2. READONLY — 所有人可读,仅上传者可写
适用场景:用户发布的图片 / 视频 UGC,所有人可见但仅作者可改
-- 所有人可读
CREATE POLICY readonly_select ON storage.objects
FOR SELECT TO anon, authenticated
USING (bucket_id = 'ugc');
-- 登录用户可上传,且 owner_id 必须是自己(由 Storage API 注入)
CREATE POLICY readonly_insert ON storage.objects
FOR INSERT TO authenticated
WITH CHECK (bucket_id = 'ugc' AND owner_id = auth.uid());
-- 仅 owner 可改
CREATE POLICY readonly_update ON storage.objects
FOR UPDATE TO authenticated
USING (bucket_id = 'ugc' AND owner_id = auth.uid())

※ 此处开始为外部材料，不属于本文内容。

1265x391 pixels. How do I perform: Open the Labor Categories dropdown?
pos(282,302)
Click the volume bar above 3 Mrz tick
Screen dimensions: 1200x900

WITH CHECK (bucket_id = 'ugc' AND owner_id = auth.uid());
-- 仅 owner 可删
CREATE POLICY readonly_delete ON storage.objects
FOR DELETE TO authenticated
USING (bucket_id = 'ugc' AND owner_id = auth.uid());
| 操作 | anon | authenticated(owner) | authenticated(他人) | service_role |
|---|---|---|---|---|
| SELECT | ✅ | ✅ | ✅ | ✅ |
| INSERT | ❌ | ✅ | ✅(只能上传自己的) | ✅ |
| UPDATE | ❌ | ✅ | ❌ | ✅ |
| DELETE | ❌ | ✅ | ❌ | ✅ |
3. PRIVATE — 仅上传者可读写
适用场景:用户私密文件(简历、私人备份、个人云盘)
CREATE POLICY private_select ON storage.objects
FOR SELECT TO authenticated
USING (bucket_id = 'private' AND owner_id = auth.uid());
CREATE POLICY private_insert ON storage.objects
FOR INSERT TO authenticated
WITH CHECK (bucket_id = 'private' AND owner_id = auth.uid());
CREATE POLICY private_update ON storage.objects
FOR UPDATE TO authenticated
USING (bucket_id = 'private' AND owner_id = auth.uid())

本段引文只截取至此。